Without proper governance structures, public investments risk having little impact and scale, and replicating the extractive models the EU seeks to move away from. This is also why digital commons (shared, open systems governed collectively) offer a promising, “third”, way between commercial monopoly and state infrastructure. This approach has the potential to embed values such as decentralization, transparency, and accountability into the design and operation of digital systems and can act as durable alternatives to dominant platforms. Public procurement should also be used far more strategically. It remains one of the most powerful tools the EU and Member States have to shape (not fix!) markets. In addition, procurement frameworks must be reformed to support open, rights-aligned solutions. At the international level, the EU should deepen cooperation with partners who share this vision. But partnership must be built from a position of autonomy, not dependency or power.
What Europe needs now is the infrastructure that gives it room to act autonomously, to govern on its own terms, and to offer its citizens and businesses alternatives to systems that extract and lock in. Just as importantly, it needs the political will to invest in that future.

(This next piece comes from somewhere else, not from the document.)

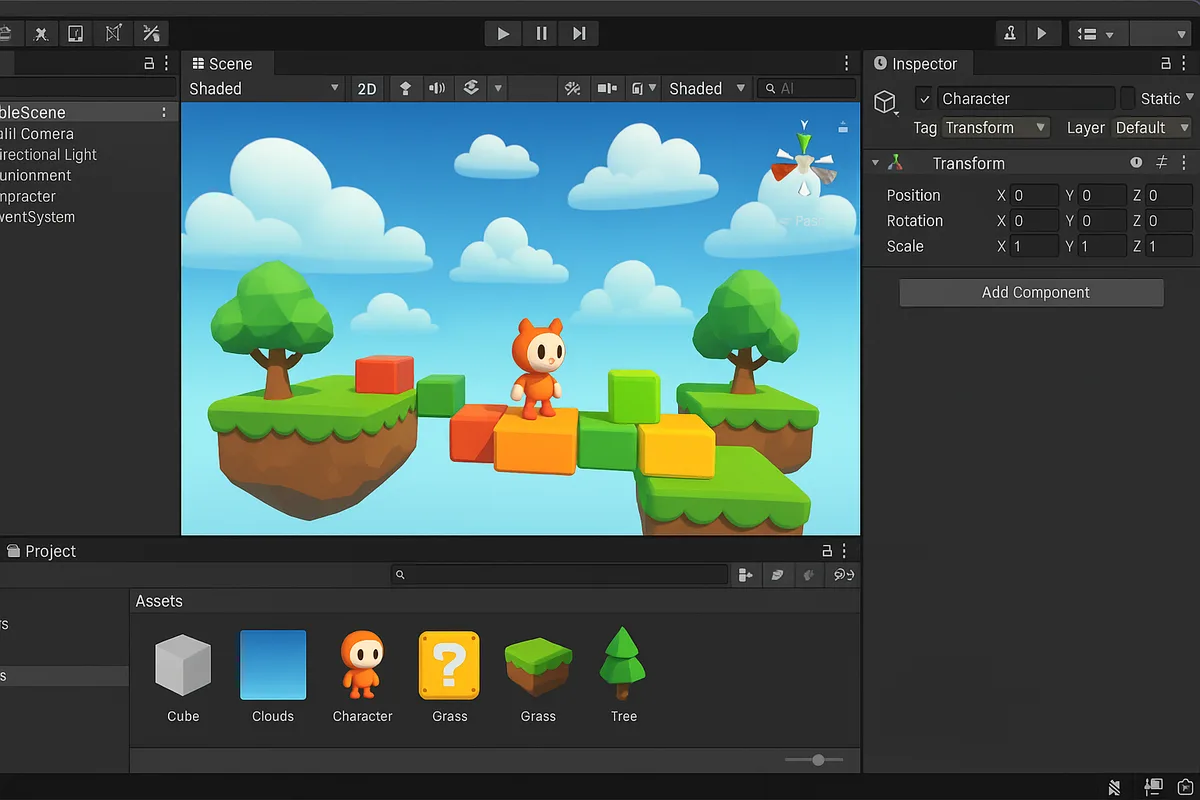Image resolution: width=1200 pixels, height=800 pixels.
Task: Select Directional Light in the Hierarchy
Action: pos(48,154)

In the short term, the European Commission must mobilise funding through existing programmes, prioritising open and secure infrastructure in new initiatives, and accelerating procurement reform. In the longer term, Member States, Parliament, and the Commission must ensure that the next Multiannual Financial Framework (MFF) includes a dedicated budget for digital sovereignty and that upcoming legislation reinforces public access, ownership, and function over critical infrastructure. In doing so, the EU can draw from national models, such as the German Sovereign Tech Agency.

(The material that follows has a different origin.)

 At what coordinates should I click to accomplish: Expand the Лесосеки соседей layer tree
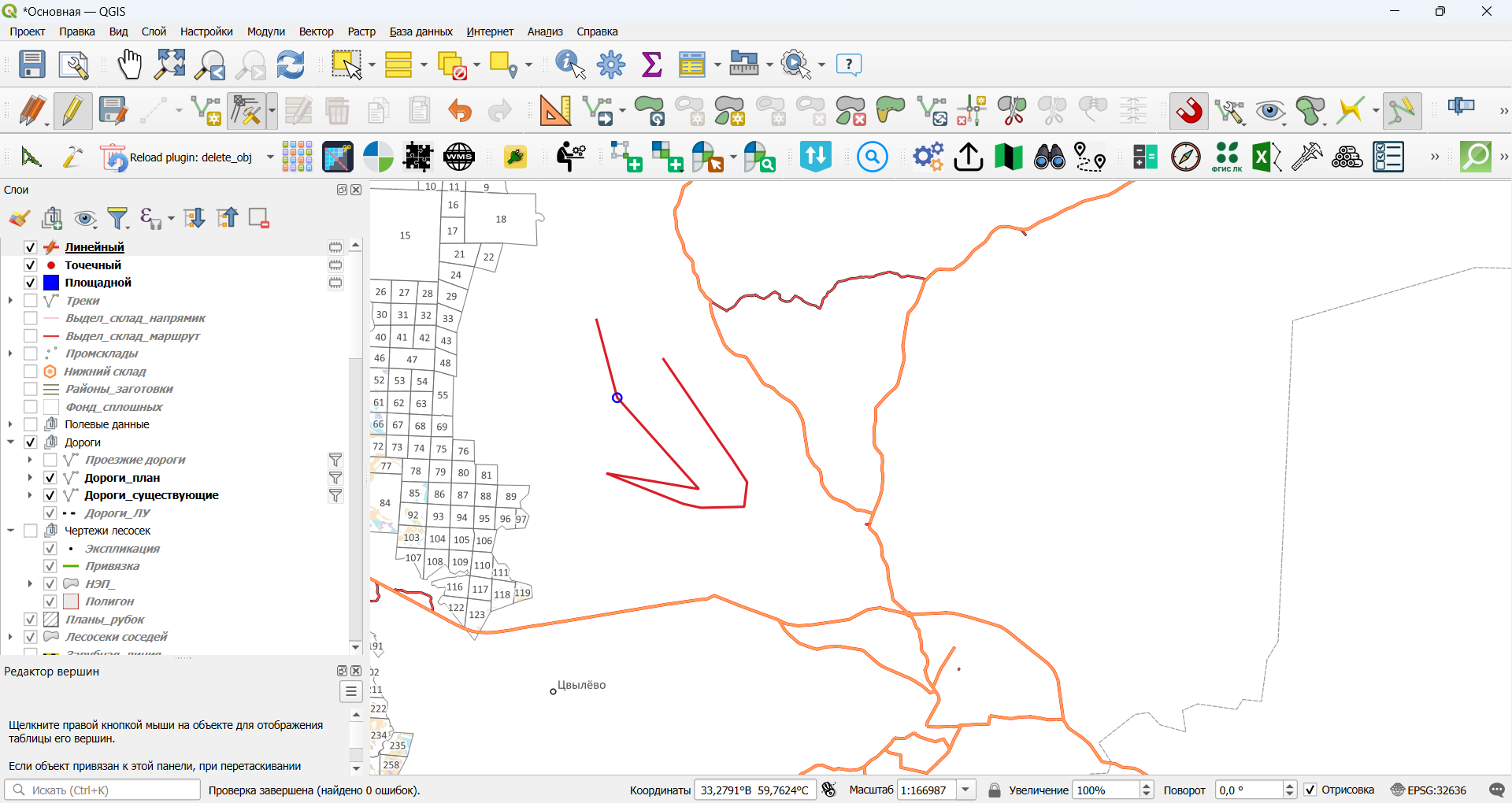click(11, 637)
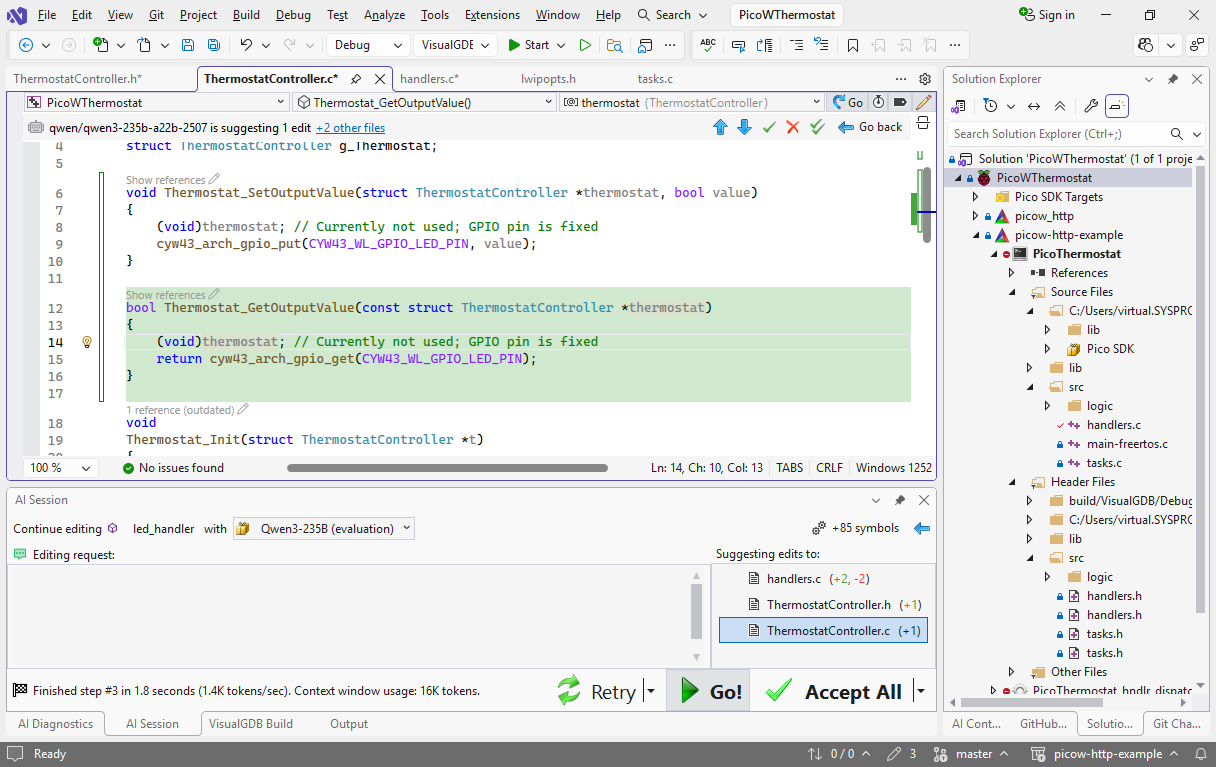The width and height of the screenshot is (1216, 767).
Task: Toggle the bookmark icon in the toolbar
Action: point(853,45)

Few in Europe seriously advocate full decoupling from U.S. digital technologies. What they call for is more realistic and more urgent: a self-determined digital landscape in which cooperation with partners is built on mutual capability, not one-sided dependency. Last week’s vote and publication are a welcome signal of intent. But without sustained political commitment and investment in the next budget cycle, digital sovereignty will remain a declaration instead of becoming a reality.